Nancy Harkins • Oklahoma • waow
Nancy Harkins is a watercolorist and graphite artist from Oklahoma. Her style is realist and her subjects are wide ranging. Her award–winning works have been featured in the watercolor anthology, Splash 19: The Illusion of Light, and featured in two books, Seasons of Life and Seasons of Love. Her paintings are avidly sought for private and corporate collections.
Leslie Kirchner • California • waow
Leslie Kirchner is an award–winning artist who lives and works in the rural mountains of California. The landscape, animals, and atmosphere of the west have always been inspiring to her. She feels it important to connect with and portray each animal's uniqueness and individual personality, and convey that to the viewer through her paintings. She strives to capture a sense of the life and movement of her subjects through the exploration of color, composition, and sensitive brushwork.
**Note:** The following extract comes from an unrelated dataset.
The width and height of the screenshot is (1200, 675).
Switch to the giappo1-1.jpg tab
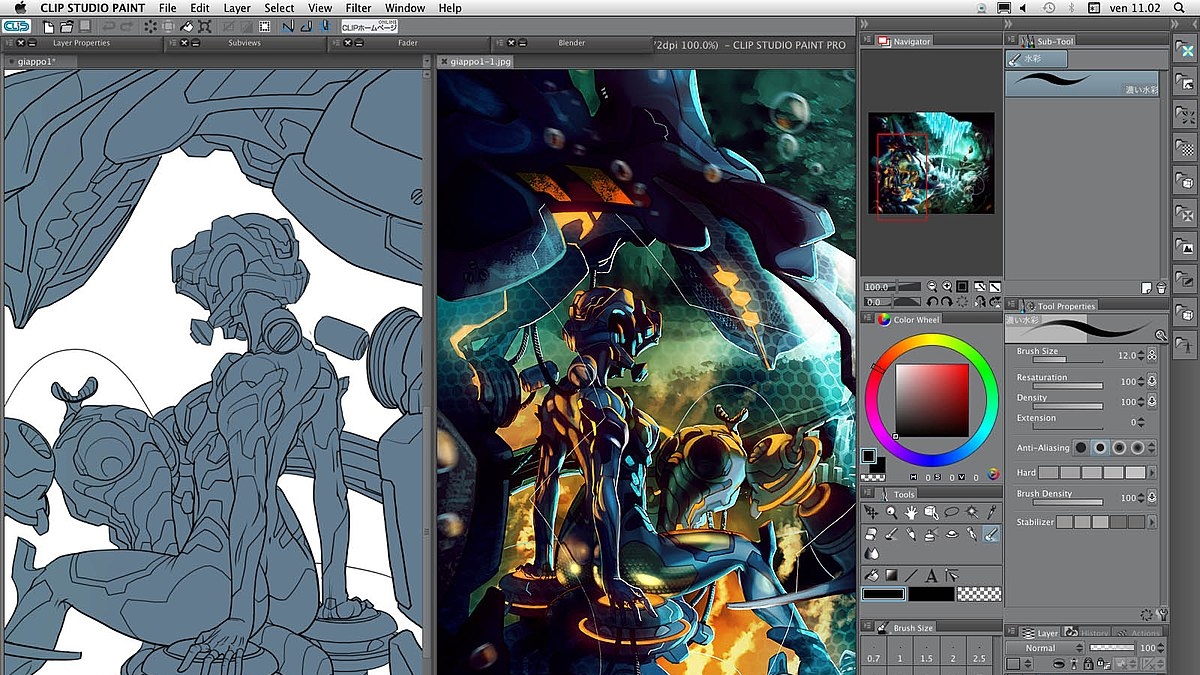[x=480, y=61]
Barbara Gerard–Mitchell • Montana • waow
Barbara Gerard-Mitchell is an artist who works primarily in oils, acrylics, and watercolors. Her subjects include landscape, wildlife, equine, and the western life-style. She is a graduate from the Institute of American Indian Arts in Santa Fe, New Mexico, where she received an Associate of Fine Arts Degree. She has continued her studies with many renowned master painters.
Dana Lombardo • Oklahoma • waow
Dana Lombardo resides by the shores of Grand Lake in Northeast Oklahoma. There she draws endless inspiration from the picturesque surrounding landscape and the vibrant local culture. Her artistic works manifest a deep-rooted affection for the land. She also depicts Native American themes in which she endeavors to preserve and share the depth of their heritage.
Rose Collins • Arizona • waow
Rose Collins was enthralled with art, painting, and the western culture from her early childhood. She relocated to Tucson, Arizona when she retired from her practice as a psychologist in New York. She picked up a paintbrush and took a leap of faith into the unknown. That began a soul-searching decade of self-discovery, mentorship and successes in the very competitive art world, and paved the way to gallery representation. She loves being an established local Tucson Wildlife and Contemporary Southwest Artist..
Shelly J. Cox • Florida • waow
Shelly J. Cox is a contemporary realist oil painter who lives and works in the horse community of Jupiter Farms, Florida, USA. She is a graduate of the Art Institute, Fort Lauderdale, Florida with a degree in commercial illustration, but she is a self-taught oil painter. Cox diligently works regularly with master artist mentors to advance her painting skills.
Amanda Cowan • Wyoming • waow
Western and wildlife artist, Amanda Cowan, spends her time outdoors drawing the horses, cows and any wildlife that she comes into contact with. She is self taught, painting in watercolors and oils. Her art is in private collections in Korea, Australia, Canada, France and the United States.
Betty J. Billups • Idaho • waow
"Betty Jean Billups is a superb Impressionist painter, blessed with the talent to produce rich and colorful paintings of her everyday experiences. She paints powerful works of visual delight and honest truth.
Using a bold brush and solid colors, she paints from her heart and her soul."